Huang Qingmei, Mai Quanze, Wei Qiaozhen, Li Ruishan, Qin Lixue, Chen Qing, Chen Yujun
Department of Pediatrics, The Second Affiliated Hospital of Guangxi Medical University, 22 Shuangyong Road, Nanning, 530007, Guangxi, China.
Sci Rep. 2025 Sep 26;15(1):33142. doi: 10.1038/s41598-025-18435-7.
Necrotizing enterocolitis (NEC) and neonatal sepsis (NS) are major causes of morbidity and mortality in preterm infants, yet their shared molecular basis remains poorly defined. In this study, we integrated two public transcriptomic datasets and applied differential expression analysis, weighted gene co-expression network analysis (WGCNA), and three machine learning algorithms (LASSO, random forest, and XGBoost) to identify shared biomarkers. Four immune-related biomarkers (MAP2K6, CHKA, CA4, and ENTPD7) were identified and used to construct diagnostic models with high performance (AUC = 0.864 for NS; 1.000 for NEC). Immune infiltration analysis revealed distinct immune cell signatures and strong correlations with the selected biomarkers. Regulatory network construction further uncovered potential transcriptional and post-transcriptional regulatory mechanisms. These findings suggest a common immune-related pathogenesis underlying NEC and NS and highlight shared biomarkers with strong diagnostic potential. This integrative analysis provides a foundation for improved early diagnosis and targeted interventions in neonatal care.

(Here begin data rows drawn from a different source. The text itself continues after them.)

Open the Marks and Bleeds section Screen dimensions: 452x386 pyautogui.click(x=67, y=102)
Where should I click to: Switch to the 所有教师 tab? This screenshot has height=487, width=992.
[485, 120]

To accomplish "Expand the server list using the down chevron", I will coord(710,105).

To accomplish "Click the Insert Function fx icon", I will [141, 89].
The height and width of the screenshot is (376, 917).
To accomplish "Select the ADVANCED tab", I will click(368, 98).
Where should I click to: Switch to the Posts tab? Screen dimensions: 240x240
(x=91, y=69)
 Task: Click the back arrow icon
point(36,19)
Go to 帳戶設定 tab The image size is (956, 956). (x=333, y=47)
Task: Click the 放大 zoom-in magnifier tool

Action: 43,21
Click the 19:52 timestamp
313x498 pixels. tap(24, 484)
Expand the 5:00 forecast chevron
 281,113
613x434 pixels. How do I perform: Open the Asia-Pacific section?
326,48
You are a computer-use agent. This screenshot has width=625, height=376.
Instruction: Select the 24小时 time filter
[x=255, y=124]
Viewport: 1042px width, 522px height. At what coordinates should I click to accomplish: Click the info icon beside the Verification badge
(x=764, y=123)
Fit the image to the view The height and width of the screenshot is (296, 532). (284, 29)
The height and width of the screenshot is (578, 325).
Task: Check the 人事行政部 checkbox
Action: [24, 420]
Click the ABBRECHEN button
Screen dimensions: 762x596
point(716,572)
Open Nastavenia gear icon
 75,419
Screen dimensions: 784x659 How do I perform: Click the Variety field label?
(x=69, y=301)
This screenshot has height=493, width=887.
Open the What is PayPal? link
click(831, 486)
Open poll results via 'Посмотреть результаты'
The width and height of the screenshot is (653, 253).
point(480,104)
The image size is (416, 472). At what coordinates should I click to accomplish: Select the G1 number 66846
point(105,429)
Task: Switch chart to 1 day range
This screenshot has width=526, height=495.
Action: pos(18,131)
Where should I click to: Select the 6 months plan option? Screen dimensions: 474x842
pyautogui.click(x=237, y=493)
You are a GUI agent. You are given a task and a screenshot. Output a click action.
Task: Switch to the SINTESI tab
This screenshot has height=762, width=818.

坏死性小肠结肠炎(NEC)和新生儿败血症(NS)是早产儿发病和死亡的主要原因,但其共同的分子基础仍不清楚。在本研究中,我们整合了两个公共转录组数据集,并应用差异表达分析、加权基因共表达网络分析(WGCNA)和三种机器学习算法(LASSO、随机森林和XGBoost)来识别共同的生物标志物。鉴定出四种免疫相关生物标志物(MAP2K6、CHKA、CA4和ENTPD7),并用于构建高性能诊断模型(NS的AUC = 0.864;NEC的AUC = 1.000)。免疫浸润分析揭示了不同的免疫细胞特征以及与所选生物标志物的强相关性。调控网络构建进一步揭示了潜在的转录和转录后调控机制。这些发现提示NEC和NS存在共同的免疫相关发病机制,并突出了具有强大诊断潜力的共同生物标志物。这种综合分析为改善新生儿护理中的早期诊断和靶向干预提供了基础。